Relaciones interpersonales y relación con uno mismo. El autoconcepto y la autoestima son un factor importantísimo en la forma de alimentarnos y aquí entran en juego diversos trastornos como son la obesidad, la anorexia y la bulimia que pueden ocasionar muchos problemas de salud tanto física como mental: diabetes, problemas en los huesos, problemas cardiacos, ansiedad y rigidez de pensamiento... A esto hay que sumarle la presión social por cumplir unos cánones y la angustia que puede producirnos si no tenemos una buena autoestima. Los niños y adolescentes, que aún están en proceso de madurar y formar su personalidad, son especialmente sensibles e influenciables por lo que desde el colegio o los institutos se deben promover actividades para compensar estas imposiciones que nos llegan a través de todos los medios de comunicación.

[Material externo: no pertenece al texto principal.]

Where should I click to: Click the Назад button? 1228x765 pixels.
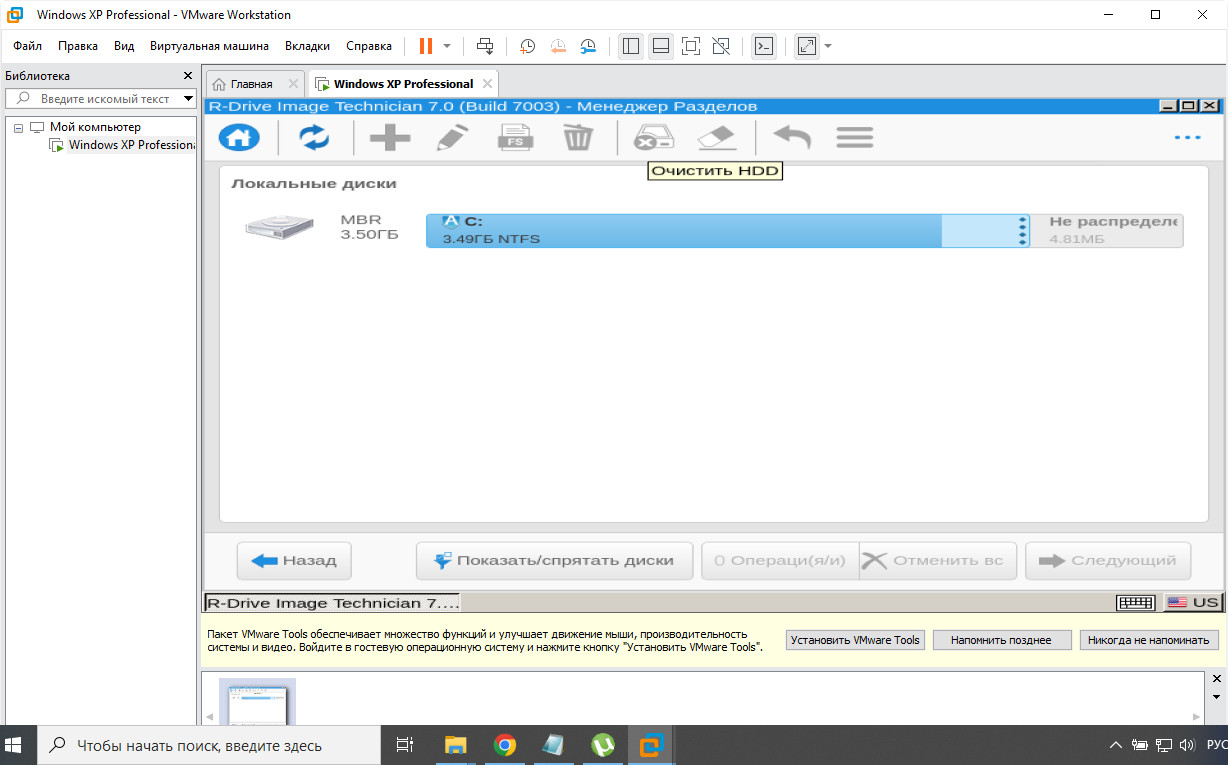293,561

4. Alergias e intolerancias. Dentro de los problemas derivados de la alimentación están las alergias e intolerancias a determinados alimentos. Los síntomas y la gravedad de éstos son variados y distintos para cada persona, desde molestias gastrointestinales o reacciones en la piel hasta problemas respiratorios importantes. La única solución a esto es evitar los alimentos que nos sientan mal, aunque a veces esto puede ser misión imposible. Vigilar la composición de cada producto y mantener una buena higiene en la cocina son fundamentales. Por suerte o por desgracia, cada vez son más personas las que tienen alguna alergia o intolerancia, con lo que también la sociedad empieza a estar más concienciada, por ejemplo los supermercados ofrecen productos libres de gluten o lactosa y en los restaurantes incluyen los alérgenos que tiene cada plato. En las escuelas también y cada vez se ven más menús adaptados para cada niño . A muchos alumnos les podrá sorprender que algunos niños coman diferente (y no solo por intolerancias, también por sus costumbres u origen étnico), con lo que podremos aprovechar para trabajar la tolerancia, el respeto y la empatía hacia los demás.